Chocowinity, NC—The Potash Corporation of Saskatchewan, Phosphate Inc., or PCS (http://www.potashcorp.com/), has applied to the Department of the Army (DA) for a Section 404/Section 10 permit. Such a permit is required because impacts to jurisdictional waters will occur if PCS expands the operations of their phosphate mine in Beaufort County. As part of the permit process, PCS is required to prepare an environmental impact statement (http://www.saw.usace.army.mil/WETLANDS/Projects/PCS/index.html), and participate in a public hearing, so they and the DA can take the public’s opinions into consideration. Last night in Chocowinity, NC, PCS and the DA hosted approximately 600 people at the long-awaited public hearing.
Before I get to the public’s opinions and sentiment, a little technical background might be helpful for some readers. An applicant—PCS in this case—will identify several alternative approaches for their operations, which have different economic and environmental consequences. The goal for the DA is to permit the alternative that meets the applicant’s economic interests while minimizing unavoidable wetland and stream impacts. Among these alternatives is one that is referred to as the applicant preferred alternative (AP), and in this case, the AP involves the loss of ~2400 acres of jurisdictional waters, including more than 7 miles of stream habitat.
Nearly 600 people were in attendance, and by a show of hands, roughly 60-70% of the attendees were employed by PCS. Among those who voiced their opinions for the public record were ~15 elected officials (or their representatives) from state and local governments, including a representative of Lt. Governor Beverly Perdue. All of the public officials voiced their unequivocal support for PCS, and the AP. In fact, Beaufort County, and several city and town commissions within the region passed resolutions of support for PCS; each passed unanimously. These municipalities include: Washington, Aurora, Belhaven, Chocowinity, and Washington Park.

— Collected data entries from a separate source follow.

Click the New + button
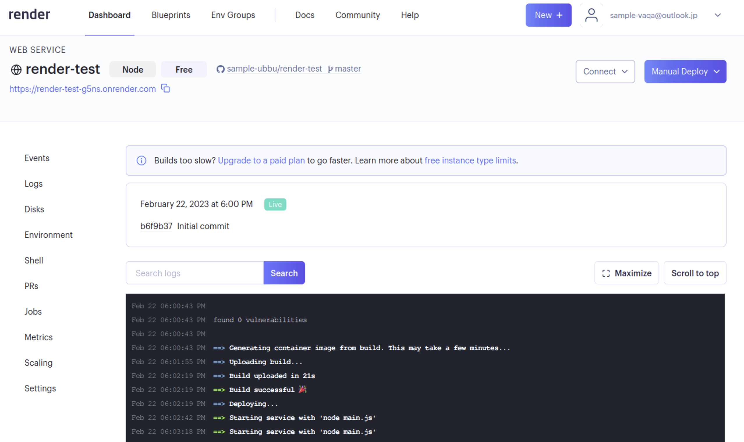 548,15
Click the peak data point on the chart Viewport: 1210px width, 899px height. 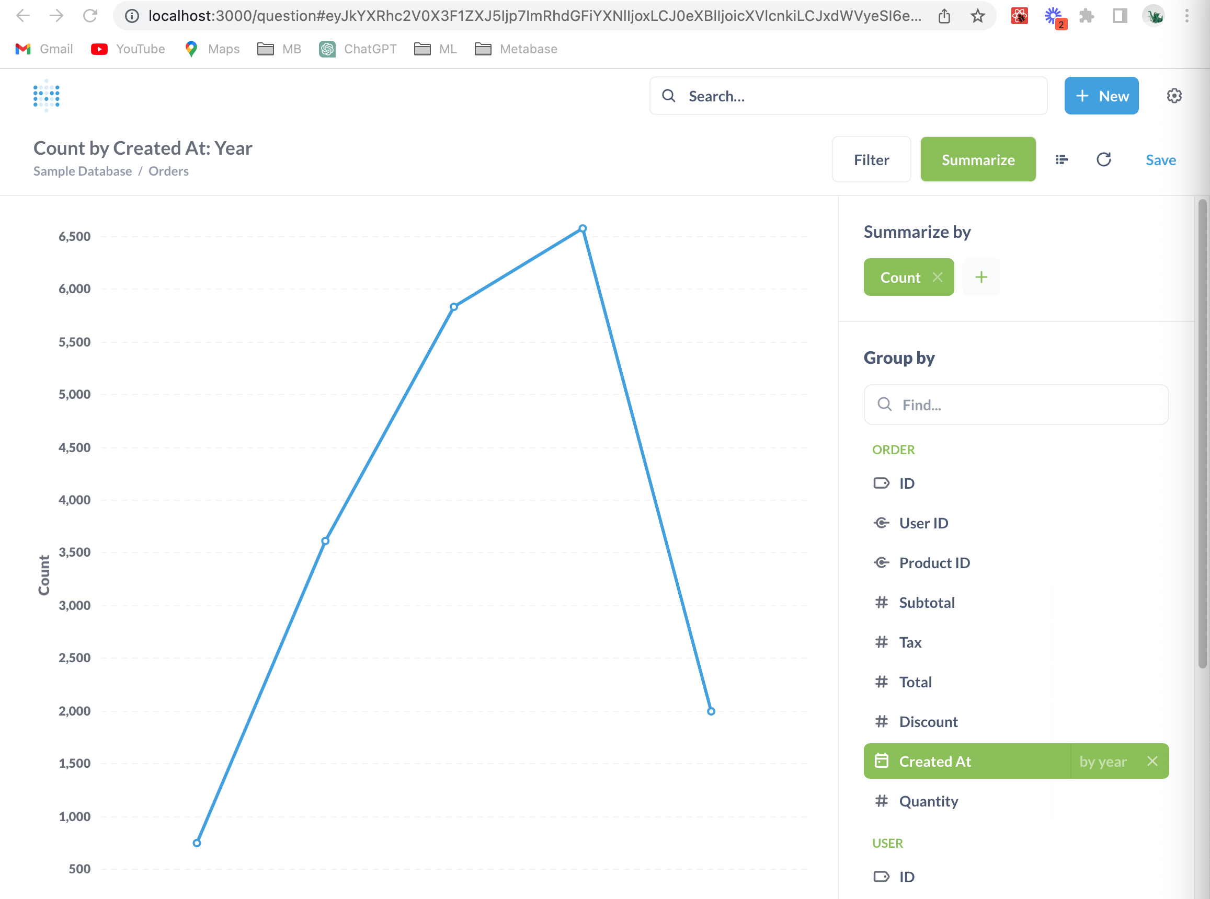point(582,227)
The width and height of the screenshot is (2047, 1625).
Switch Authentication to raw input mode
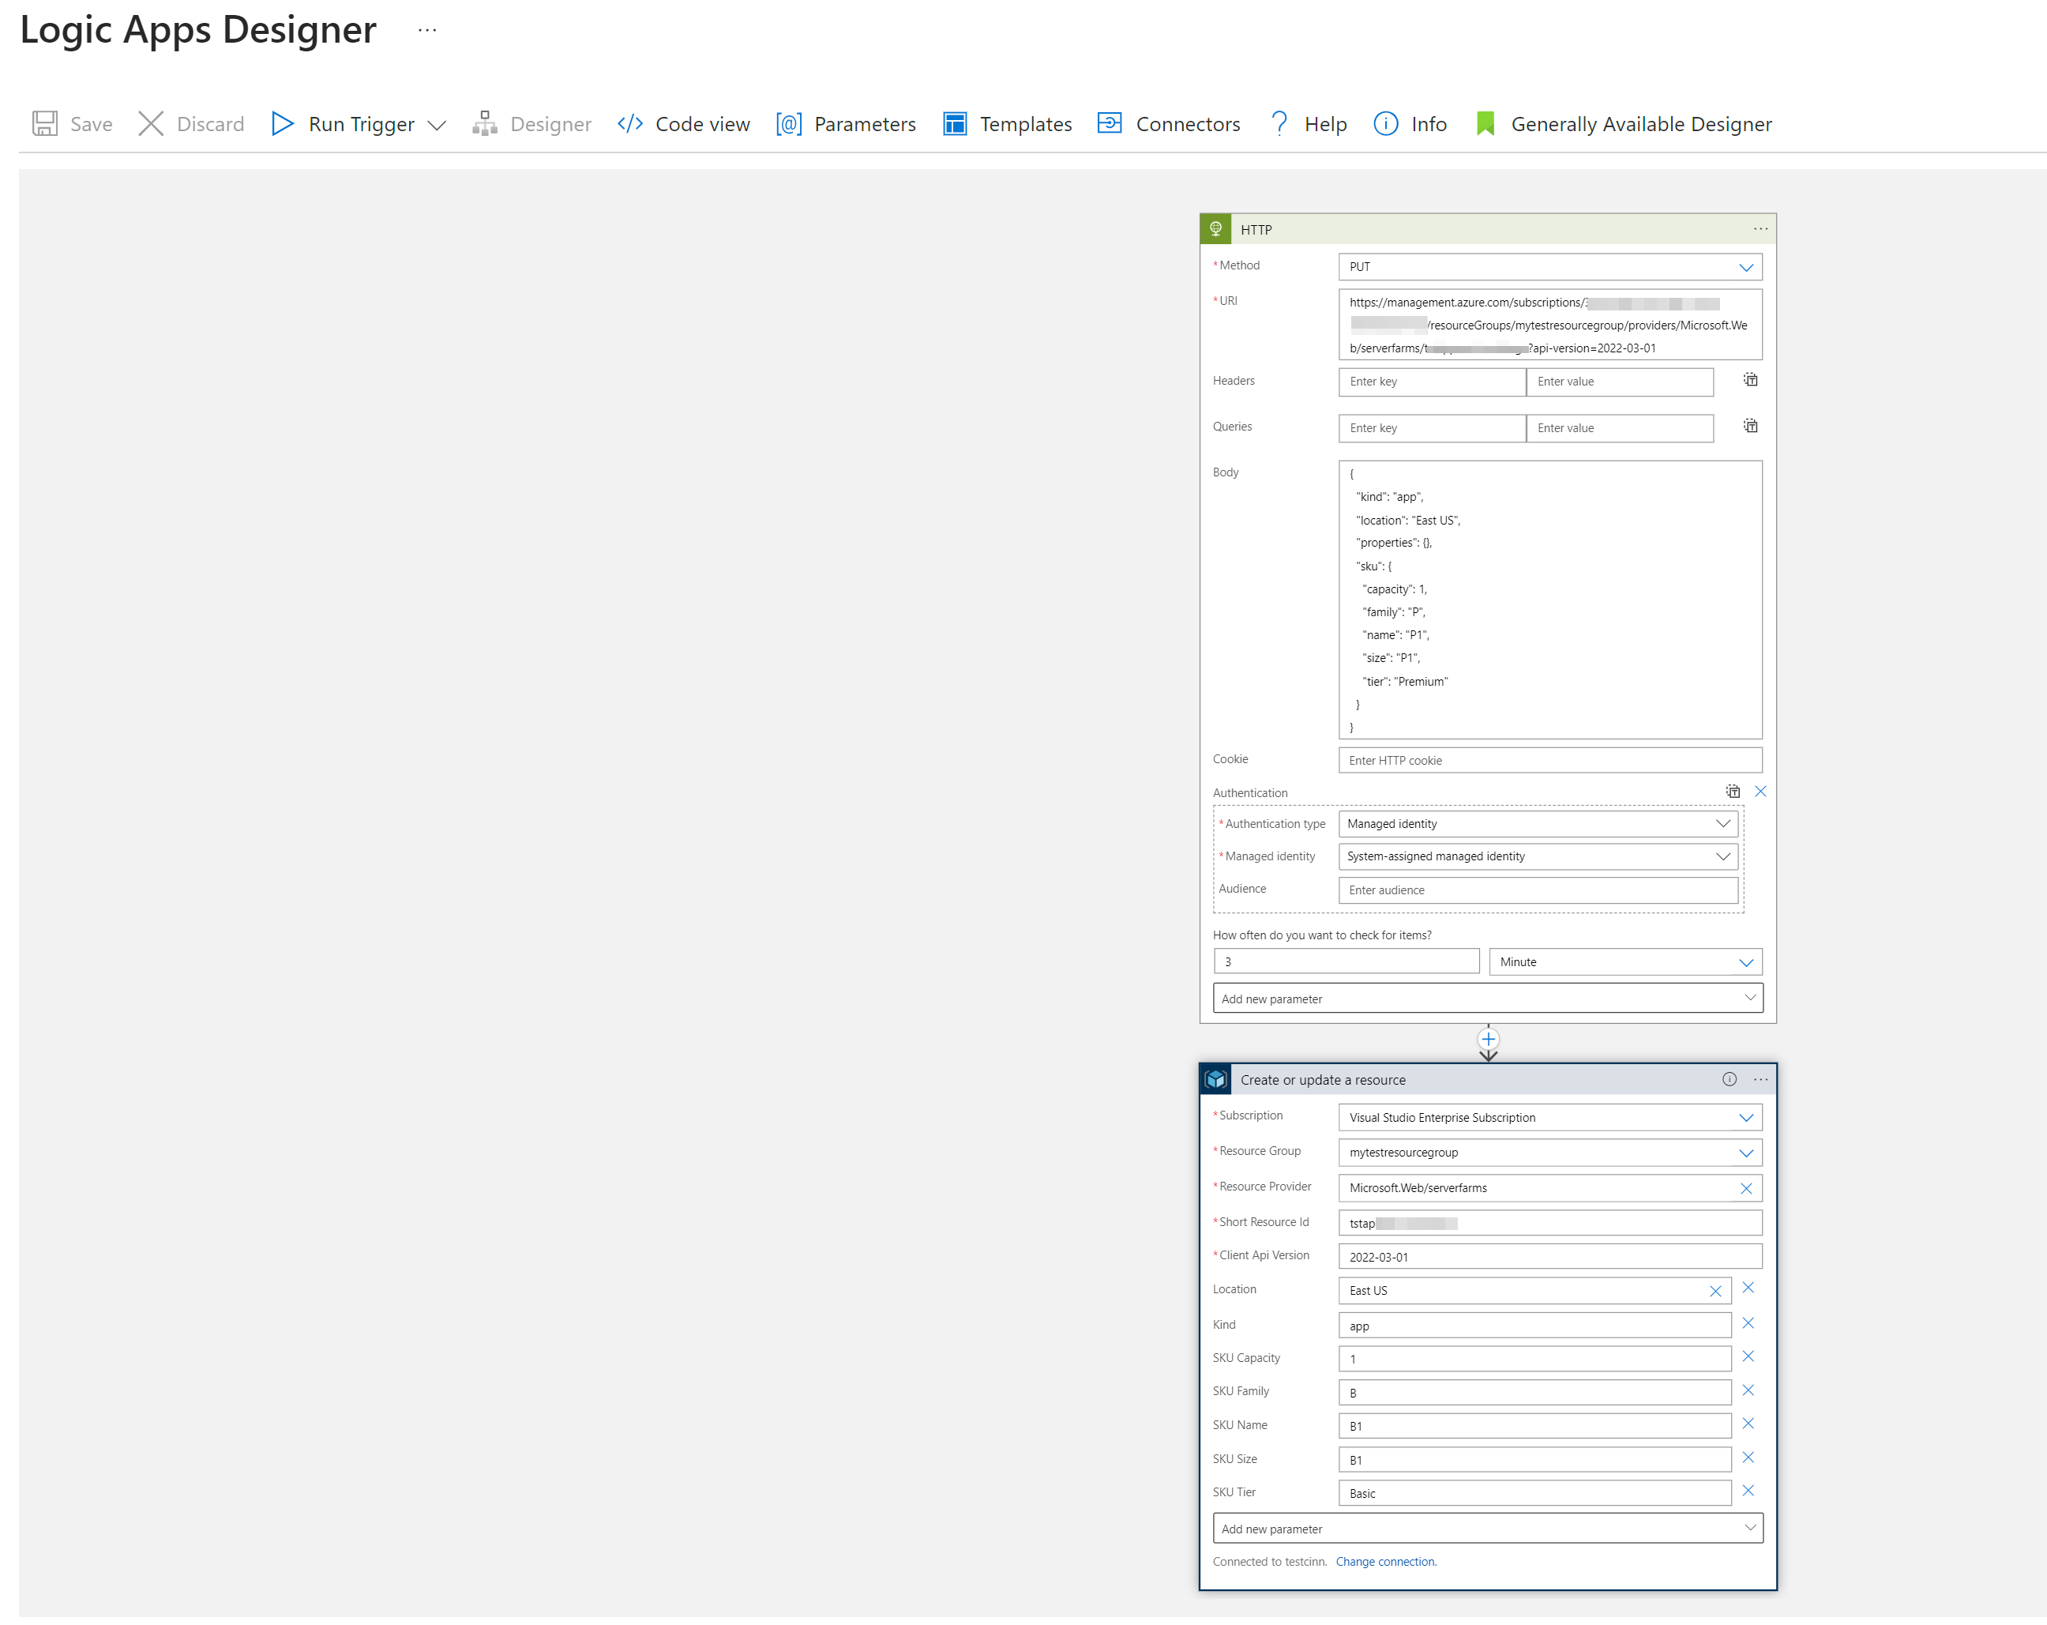pyautogui.click(x=1732, y=790)
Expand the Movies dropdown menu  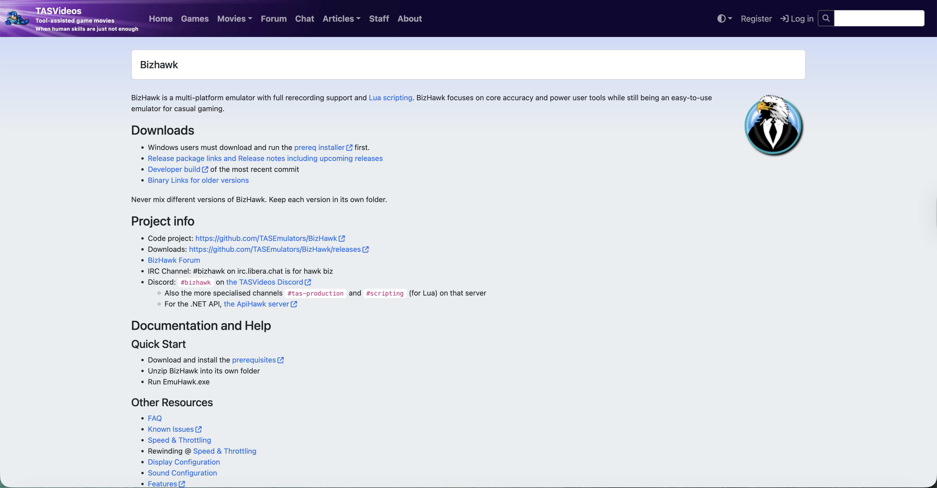pos(234,19)
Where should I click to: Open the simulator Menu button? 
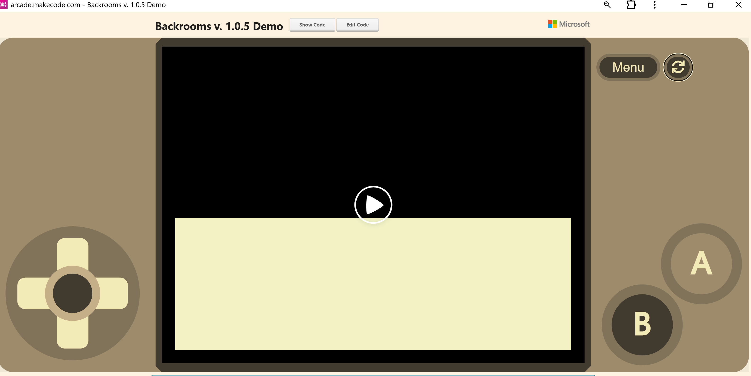[x=628, y=67]
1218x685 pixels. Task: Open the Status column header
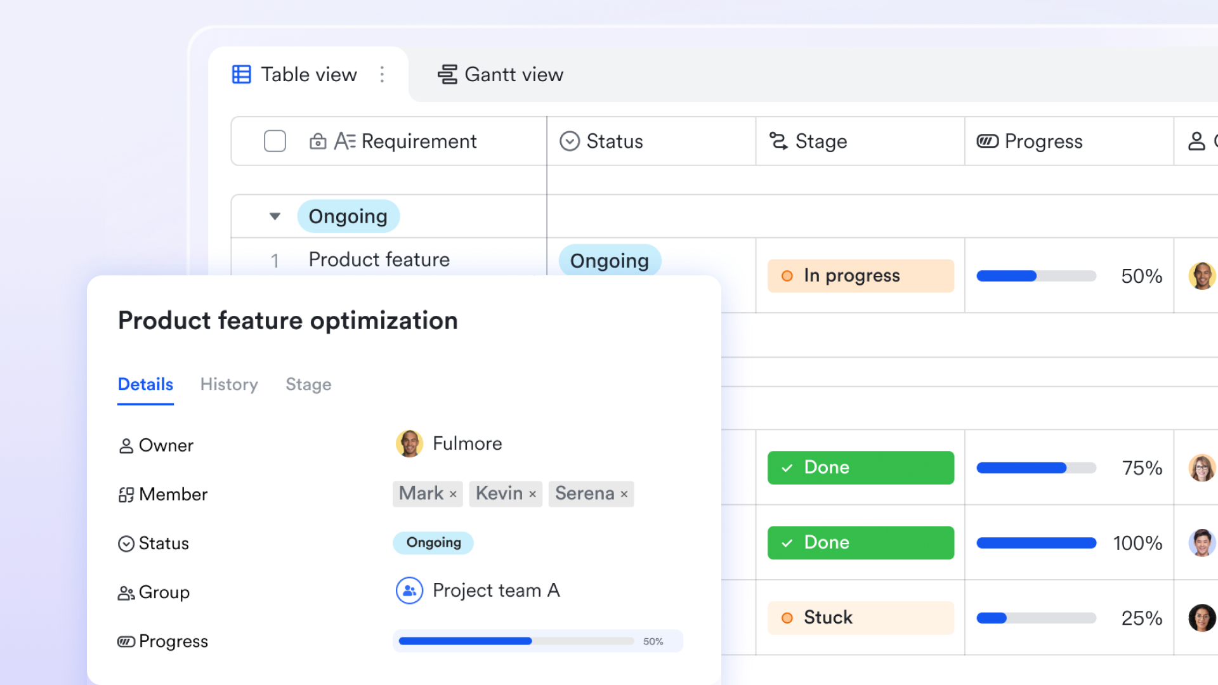(x=614, y=141)
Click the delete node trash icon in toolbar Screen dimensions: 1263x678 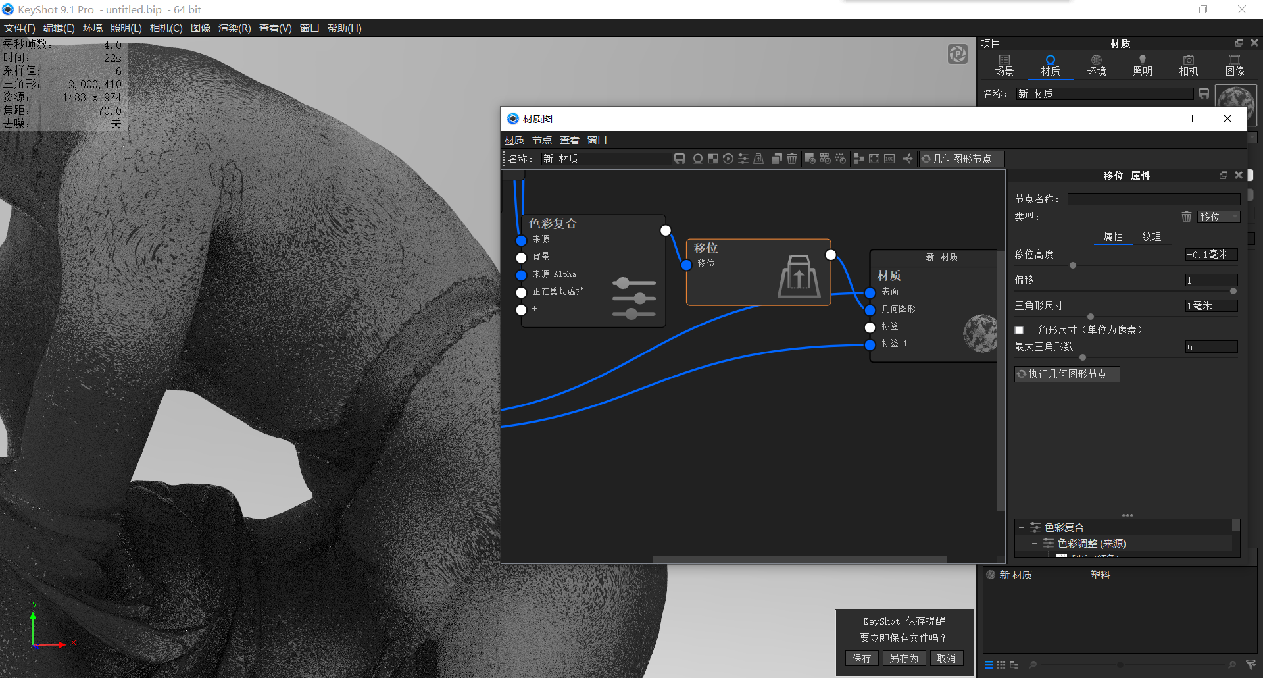[792, 159]
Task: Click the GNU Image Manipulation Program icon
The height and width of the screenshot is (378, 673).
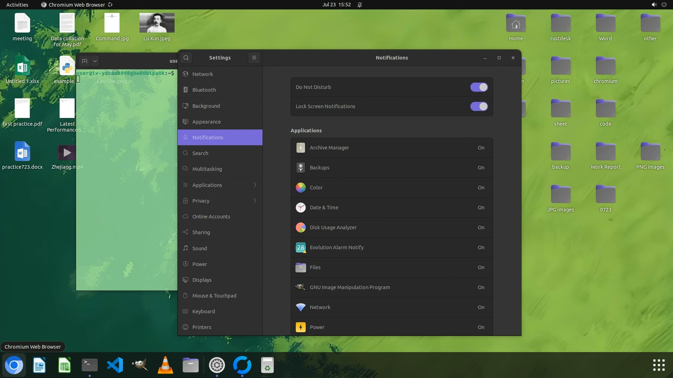Action: [x=300, y=287]
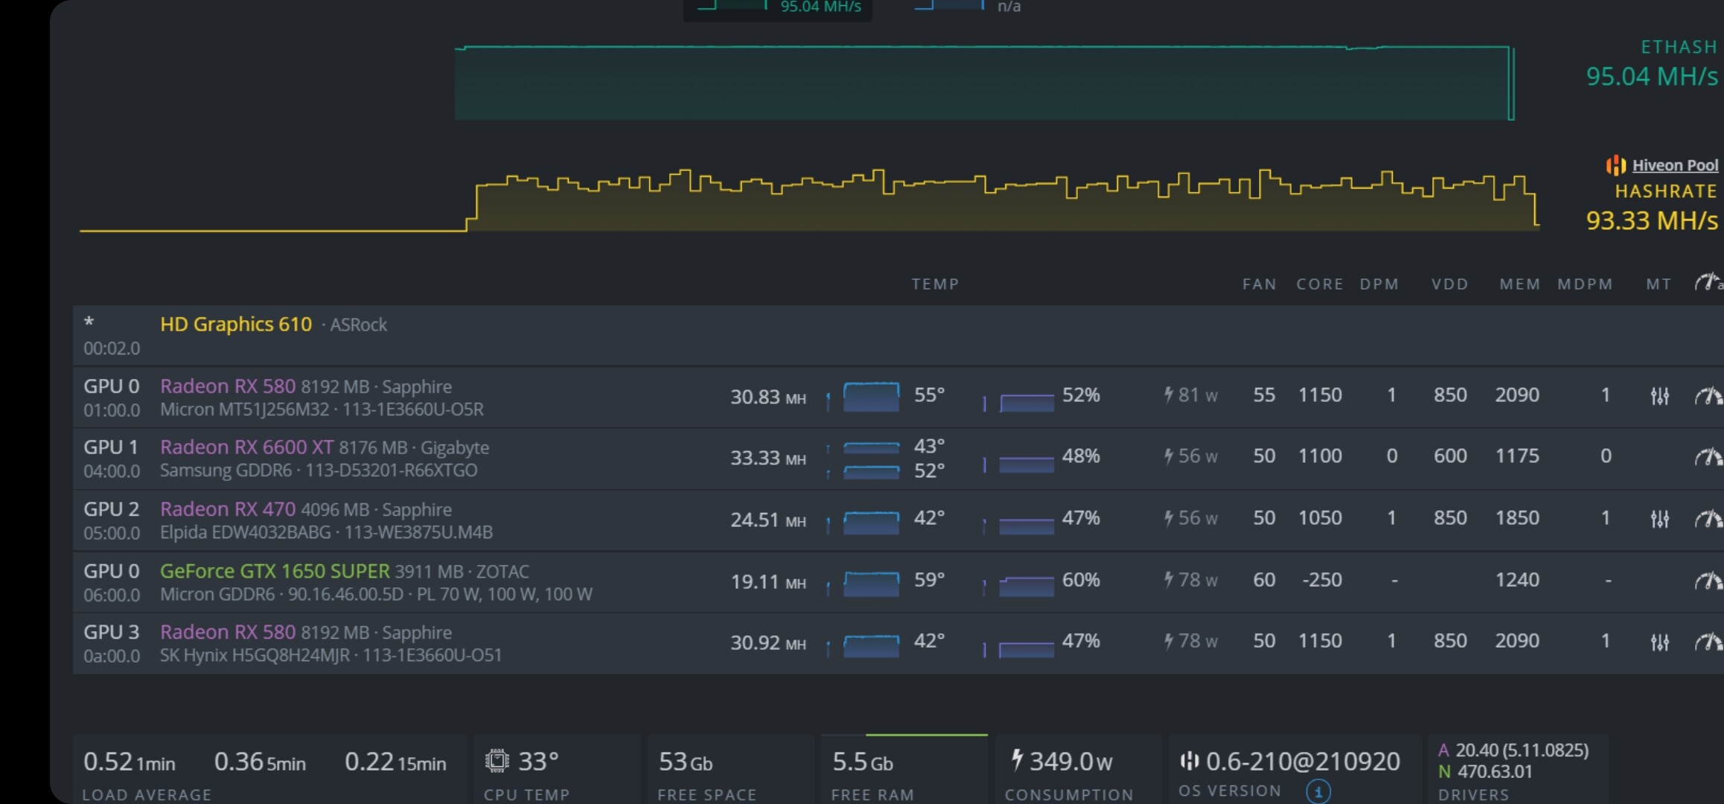Click overclock speedometer on RX 6600 XT row
Image resolution: width=1724 pixels, height=804 pixels.
coord(1708,457)
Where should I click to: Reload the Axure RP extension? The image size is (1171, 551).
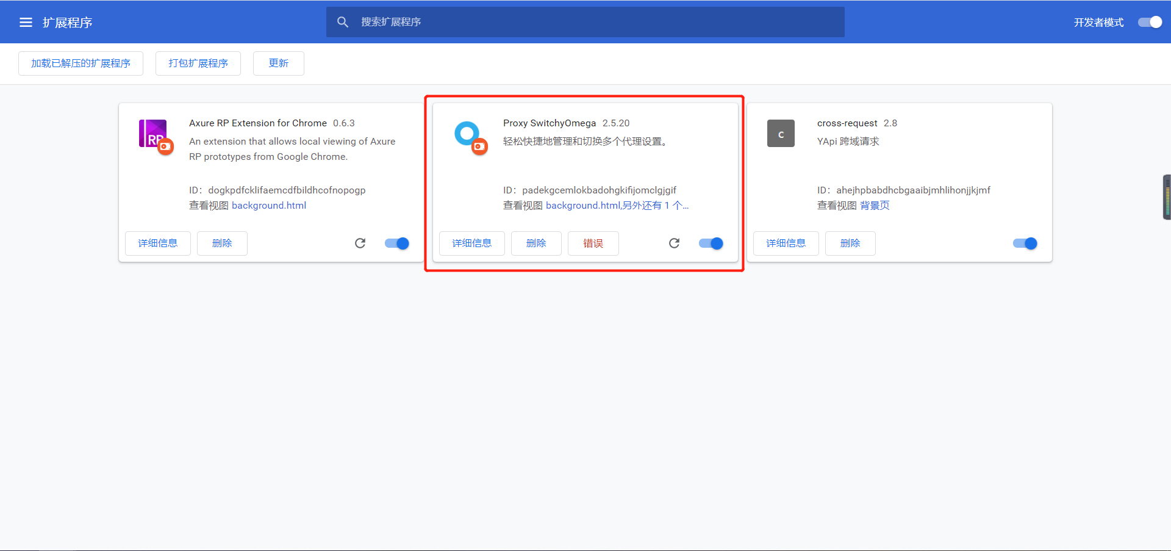pyautogui.click(x=360, y=243)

Over the course of the hearing, there were only five attendees that expressed concern over the extent of wetland and stream impacts associated with the AP. Among them was a representative of Environmental Defense who noted that the area’s existing phosphate ore deposits will be exhausted in 30-40 years. He continued by encouraging the community to prepare for PCS’s inevitable departure, and stressing that a well managed landscape could provide the citizens of Beaufort County with a “natural capital base” once PCS leaves.
With the exception of the five individuals mentioned above, PCS enjoyed a deluge of support from the community, and most of the public relayed uniform messages of affirmation. Included within many of these testimonies was the fact that PCS employs more than 1000 people and provides another 150-500 contract jobs annually; 1/3 of Beaufort County’s manufacturing work force. The PCS payroll provides the region with more than $100M each year, and PCS pays approximately $500M per year in state and local taxes.
Supporters also stressed the environmental convections of PCS, and their, “demonstrated track record”. Several commented that, “PCS is an excellent environmental steward”, and that PCS, “leaves the land in better shape than they found it”. Support came from the area hospital, local banks, the United Way of Beaufort County, other humanitarian non-profit organizations and several local businesses.
If this meeting is any indication of the outcome of the permitting process, PCS will easily be awarded the AP, allowing for the expansion of existing operations until the non-renewable phosphate ore has been mined in about 30-40 years.